Jurors were out of the courtroom as defense attorneys presented their arguments about the text messages. Judge Debra Nelson heard the testimony during a hearing late Tuesday. She had ruled that information about Martin’s interest in guns and fighting couldn’t be used during opening statements, but she had left open the possibility that they could be introduced later.
As the hearing dragged past 10 p.m., defense attorney Don West complained that the defense hadn’t been given Martin’s cellphone data by prosecutors in a timely manner, which would have allowed them to authenticate the messages.
“It’s simply unfair for Mr. Zimmerman not to be able to put on his defense because of these tactics,” West said.
When a frustrated Nelson abruptly told the attorneys that she would rule Wednesday, West continued to address her after she officially had adjourned for the evening. He complained about a schedule that had lawyers working weekends and taking multiple depositions during the trial, in which jurors have been sequestered.

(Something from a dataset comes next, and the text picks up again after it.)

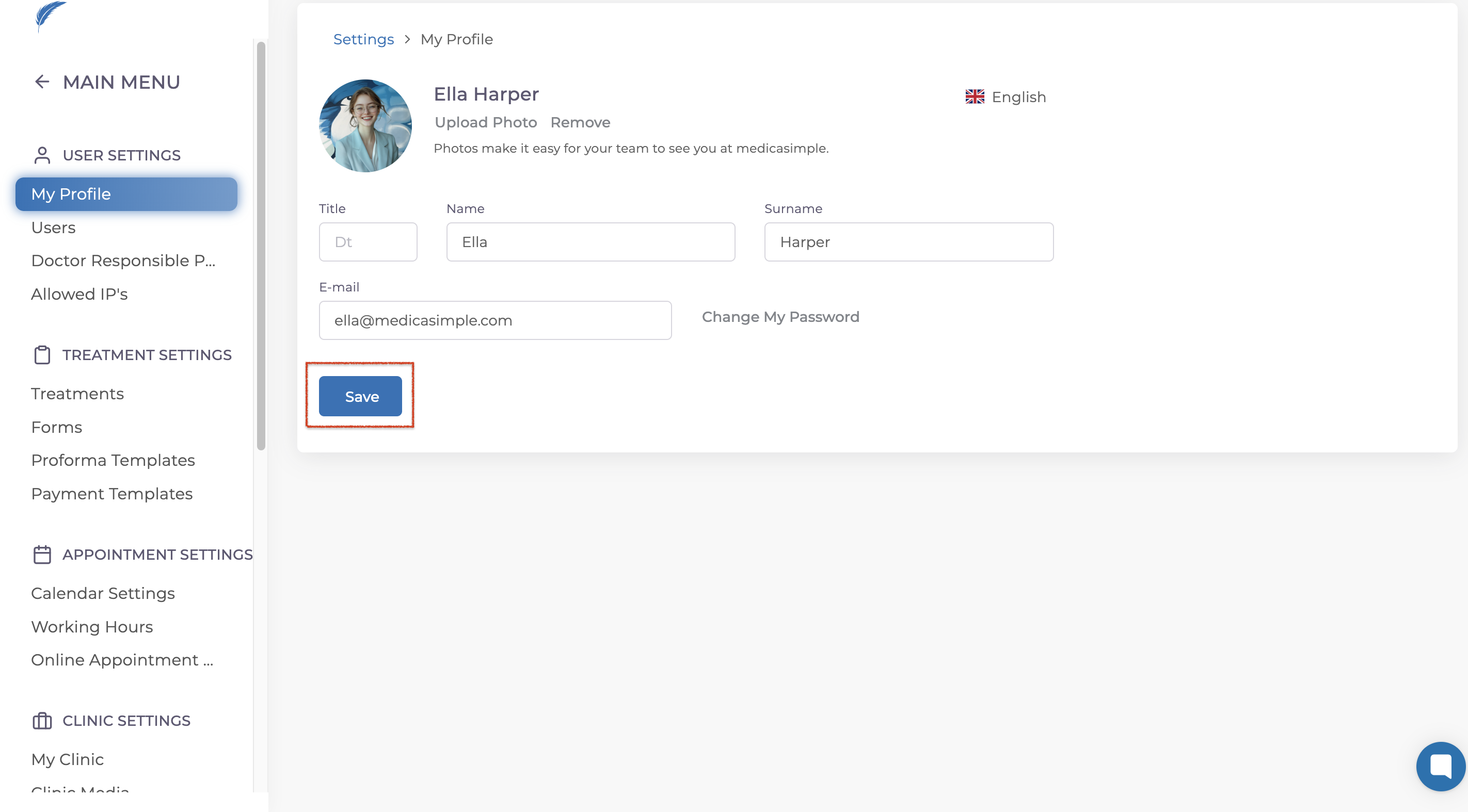Focus the E-mail input field
The image size is (1468, 812).
pos(494,320)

Prosecutor John Guy said jurors shouldn’t be presented with the text messages and photos of a gun found on Martin’s phone, as well as a Facebook posting from a half-brother asking Martin when he was going to teach him how to fight.
“It would mislead the jury and be prejudicial,” Guy said. “It doesn’t tell us about Trayvon Martin and certainly doesn’t tell us what George Zimmerman knew about Trayvon Martin.”

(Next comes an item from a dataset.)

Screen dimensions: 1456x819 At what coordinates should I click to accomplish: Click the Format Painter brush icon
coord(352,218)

However, West said they were relevant.
“It relates to his physical capabilities, his knowledge of fighting,” West said.
The effort to get the text messages and cellphone images introduced came after the judge said she would rule Wednesday on whether a defense animation depicting the fatal struggle between Martin and Zimmerman can be played for jurors.
The AP scribes provide so little detail that readers are left wondering what all the fuss is about. The “information about Martin’s interest in violence and guns” line minimizes the facts: There were thousands of messages, double password-protected, showing not just interest but involvement in violence, guns, and drugs — gangster life. Someone took the step to delete those messages at some point, for some purpose. The “Facebook post from a half-brother asking Martin when he was going to teach him how to fight” speaks to what Martin’s family knew about his activities. The text messages reveal “multiple conversations between Trayvon Martin and specific family members and friends (Levondrea, “Diamond”, which is one of Rachel Jeantel’s nicknames, and others) discussing multi-round street fights and schoolyard fights in which Trayvon Martin had participated,” according to Owens. All of it speaks to what kind of person Martin was, and to what may have been going through his mind and what he believed he was physically capable of, the night he was killed.
The AP deems none of it relevant enough to include in their story.